A) Response 1: The image data generator takes the images in the directory and transforms them into tensors float 32 along with certain pixel dimensions. It also sends the images in batches along with the corrosponding labels to the model.The target size is important as the sizes all need to be the same when being input into the model or else it will not function correctly or may be biased as it gleans more informtion from more pixels in one image. When determineing the class mode you want to know what your model is doing and what the potential outputs are. Because this model is a binary classifier and is classifying as one of two outputs we can use the mode binary.

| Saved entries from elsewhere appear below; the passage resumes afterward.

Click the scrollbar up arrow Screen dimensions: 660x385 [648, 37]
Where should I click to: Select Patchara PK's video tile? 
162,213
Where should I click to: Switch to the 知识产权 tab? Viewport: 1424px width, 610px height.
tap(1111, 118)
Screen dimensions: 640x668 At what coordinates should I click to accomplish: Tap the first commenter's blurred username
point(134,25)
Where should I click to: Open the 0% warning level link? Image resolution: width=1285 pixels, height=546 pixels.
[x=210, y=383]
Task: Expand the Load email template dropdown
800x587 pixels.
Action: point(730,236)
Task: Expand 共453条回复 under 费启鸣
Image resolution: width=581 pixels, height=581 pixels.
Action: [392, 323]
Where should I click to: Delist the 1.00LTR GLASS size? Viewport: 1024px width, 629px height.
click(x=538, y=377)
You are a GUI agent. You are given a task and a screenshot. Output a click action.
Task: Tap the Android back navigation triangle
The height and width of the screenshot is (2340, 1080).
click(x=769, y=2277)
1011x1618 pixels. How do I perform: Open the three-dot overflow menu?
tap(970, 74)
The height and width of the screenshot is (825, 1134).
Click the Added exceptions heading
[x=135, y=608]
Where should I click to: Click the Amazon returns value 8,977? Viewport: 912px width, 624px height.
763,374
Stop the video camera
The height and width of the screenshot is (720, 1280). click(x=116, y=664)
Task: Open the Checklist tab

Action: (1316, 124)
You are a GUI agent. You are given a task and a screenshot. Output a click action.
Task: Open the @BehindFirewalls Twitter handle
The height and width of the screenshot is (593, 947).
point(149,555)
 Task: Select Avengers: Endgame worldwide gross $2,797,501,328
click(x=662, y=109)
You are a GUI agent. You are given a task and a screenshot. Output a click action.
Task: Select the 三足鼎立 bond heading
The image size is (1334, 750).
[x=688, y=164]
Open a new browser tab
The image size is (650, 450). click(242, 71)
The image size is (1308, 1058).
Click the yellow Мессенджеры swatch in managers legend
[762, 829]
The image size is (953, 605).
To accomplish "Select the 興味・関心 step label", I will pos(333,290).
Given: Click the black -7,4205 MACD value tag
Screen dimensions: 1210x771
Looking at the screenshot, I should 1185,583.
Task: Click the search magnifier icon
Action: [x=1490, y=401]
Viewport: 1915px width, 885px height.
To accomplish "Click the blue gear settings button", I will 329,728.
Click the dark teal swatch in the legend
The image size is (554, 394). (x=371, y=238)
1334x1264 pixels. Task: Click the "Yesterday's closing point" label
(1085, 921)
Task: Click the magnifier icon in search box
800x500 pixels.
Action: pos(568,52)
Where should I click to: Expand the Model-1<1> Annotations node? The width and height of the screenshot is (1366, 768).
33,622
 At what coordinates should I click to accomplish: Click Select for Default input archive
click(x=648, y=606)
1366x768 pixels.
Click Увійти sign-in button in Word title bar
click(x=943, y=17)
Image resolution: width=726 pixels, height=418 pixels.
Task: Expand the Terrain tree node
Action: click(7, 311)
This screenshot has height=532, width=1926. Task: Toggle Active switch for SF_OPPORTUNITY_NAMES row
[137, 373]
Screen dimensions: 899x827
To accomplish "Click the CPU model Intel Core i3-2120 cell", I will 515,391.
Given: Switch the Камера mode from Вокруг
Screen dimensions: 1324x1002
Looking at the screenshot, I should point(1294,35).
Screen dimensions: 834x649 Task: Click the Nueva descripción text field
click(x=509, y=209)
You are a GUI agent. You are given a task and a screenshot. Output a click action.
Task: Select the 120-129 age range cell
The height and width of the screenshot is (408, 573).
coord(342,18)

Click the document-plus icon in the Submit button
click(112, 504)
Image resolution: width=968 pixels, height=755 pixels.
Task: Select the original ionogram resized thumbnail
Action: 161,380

The test set had a smaller batch size than the training set and that is because it has a smaller dataset due to how the data were split.
Response 2: The overall structure of the CNN is 3 convolution layers each with a maxpool layer and the number of neurons in each convolution increases after the next layer. Then there is a flatten command and two dense layers. The image size decreases as it continues through the model by a half after each convolution and pool pair layer. The sigmoid function was chosen because of the binary classification, so we can have one neuron and an output of 0 for a class and an output of 1 for the other class, In the compiler we used the loss function binary crossentropy because of the binary classification. The optimizer is RMSprop which is used when training on batch sets to regularize the amount of learning the model achieves through each new batch of images.
B. Response 1: Figure 1
This plot can be used to investigate the relationships between variables because it displays they plots of numerous variables against each other. We then want to look for general trends in the data and obvious patters. For example, as the number of cylindars increases so does the displacement of the car. The diagonals is a frequency distribution of the number of cars in the dataset that fall into that category of data.
Response 2: The loss in the last 5 observations is speradic as it falls then rises and falls again. This demonstrates that the model is no longer improving over these 5 epochs and increasing the number of epochs even more will not yield benefits to model accuracy.
C. Response 1: As the models got larger they took longer to process and the large and medium model became highly overfit.